━━━ Extracted material ━━━

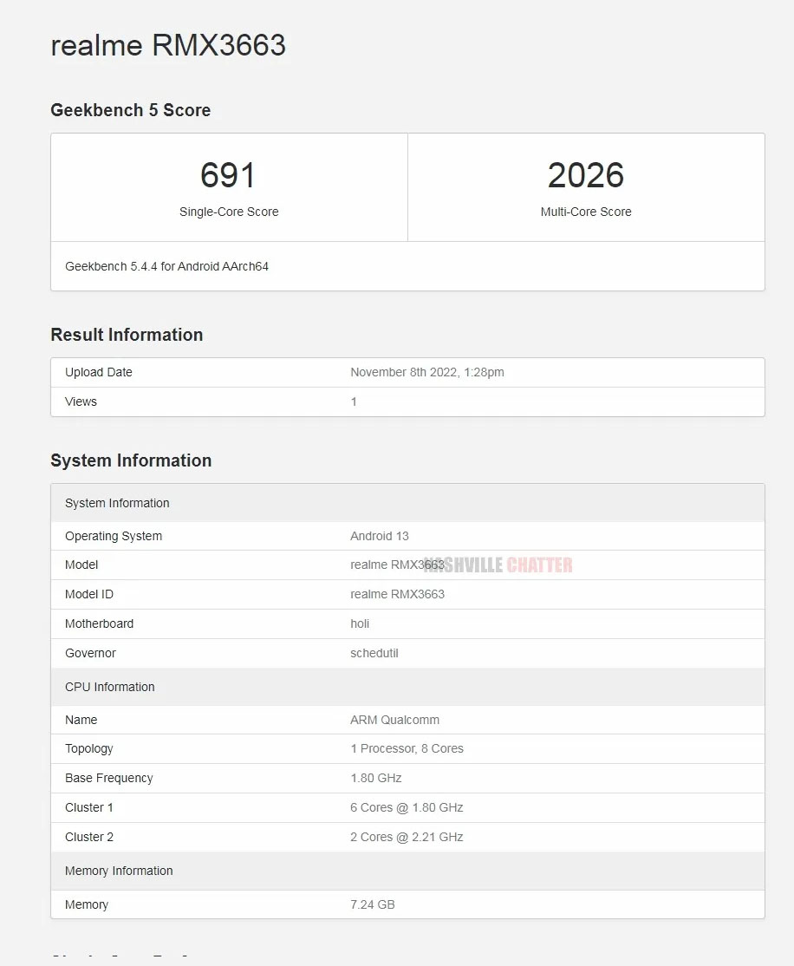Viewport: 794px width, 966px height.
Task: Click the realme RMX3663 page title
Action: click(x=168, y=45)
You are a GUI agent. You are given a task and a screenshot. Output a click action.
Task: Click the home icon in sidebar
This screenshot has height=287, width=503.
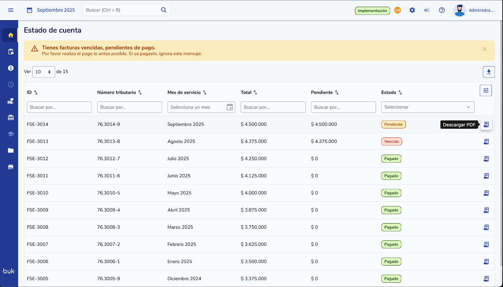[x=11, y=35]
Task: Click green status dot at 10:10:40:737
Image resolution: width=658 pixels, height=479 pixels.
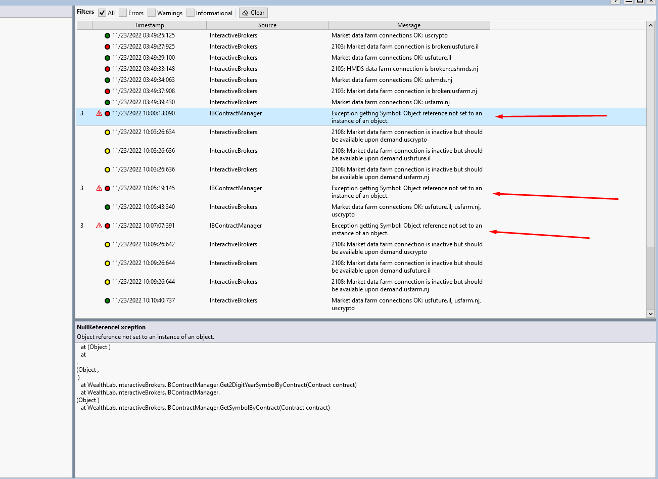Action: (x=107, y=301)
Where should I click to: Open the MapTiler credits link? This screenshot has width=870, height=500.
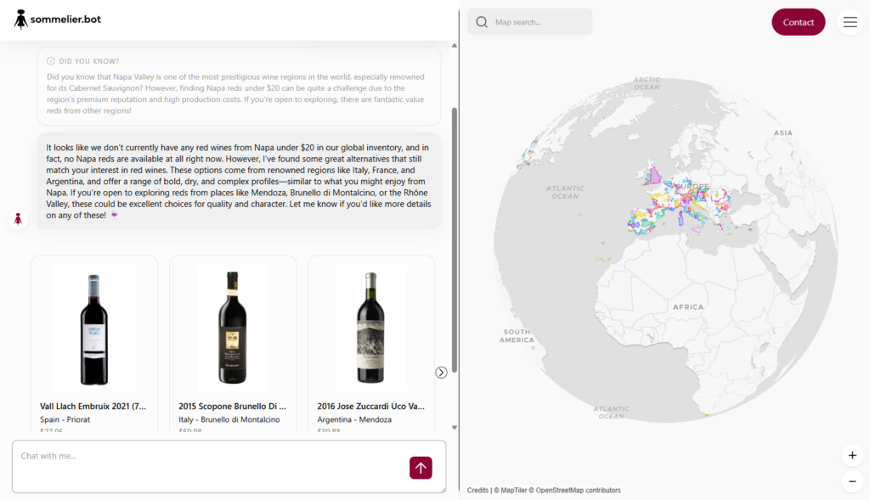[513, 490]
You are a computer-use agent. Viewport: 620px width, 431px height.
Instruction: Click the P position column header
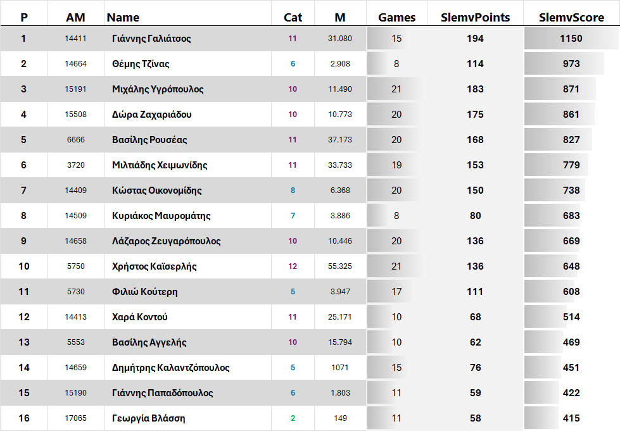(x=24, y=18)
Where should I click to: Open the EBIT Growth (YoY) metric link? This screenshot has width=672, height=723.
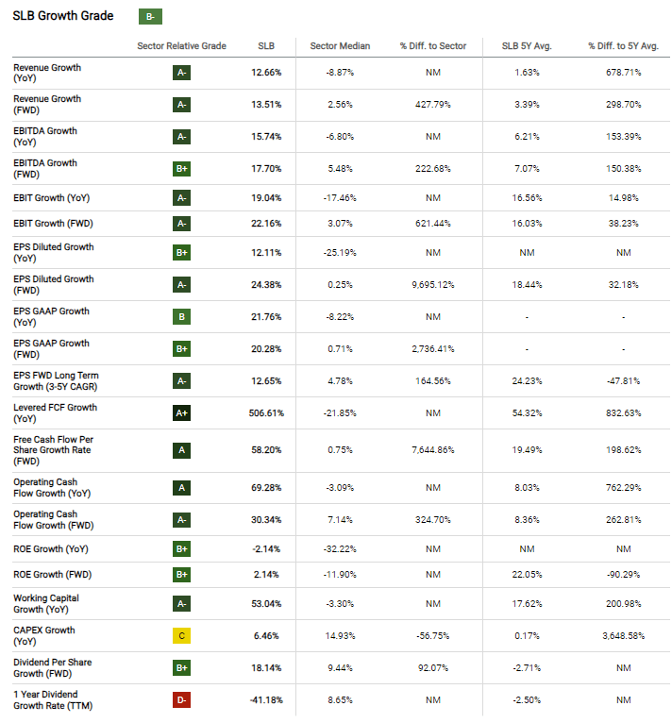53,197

━━━
━━━ Extracted material ━━━

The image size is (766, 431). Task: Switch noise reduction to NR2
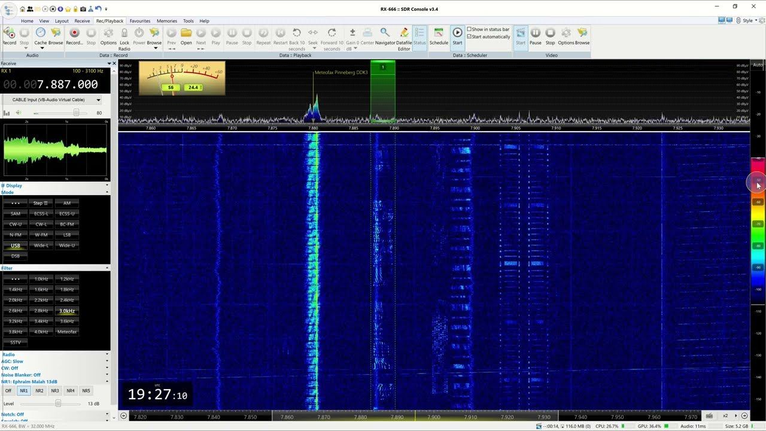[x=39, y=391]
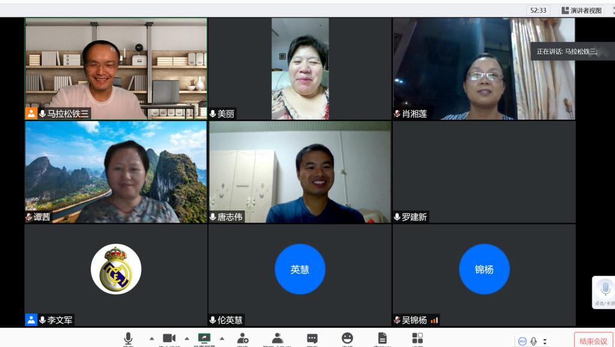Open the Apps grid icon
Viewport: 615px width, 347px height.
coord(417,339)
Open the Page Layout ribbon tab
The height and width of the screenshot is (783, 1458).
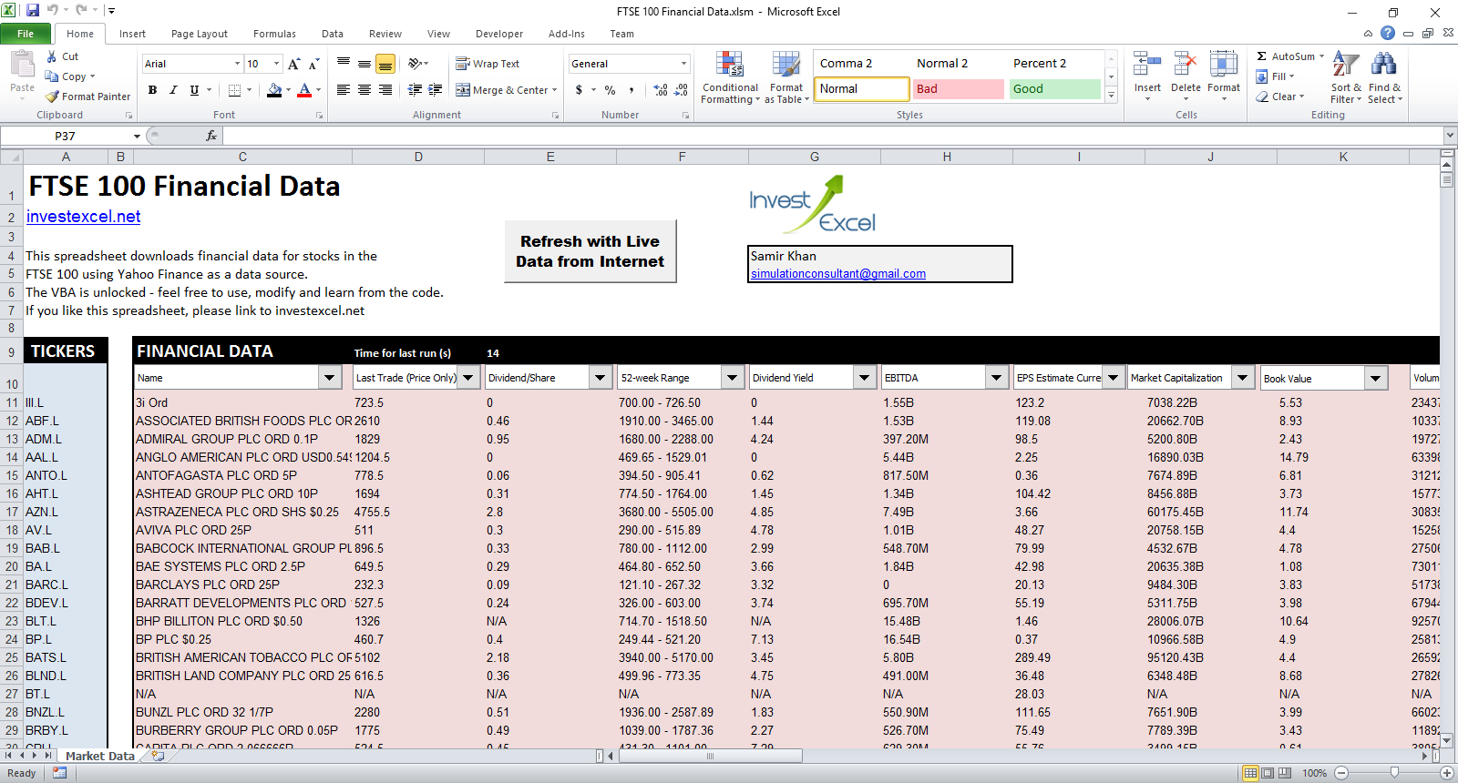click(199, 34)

━━━

Aim of the exercise
Look through the entries above; find each line with the word "agent" and copy it.

Solution
You are a GUI agent. You are given a task and a screenshot. Output a click action.
You are a computer-use agent. Viewport: 620px width, 431px height.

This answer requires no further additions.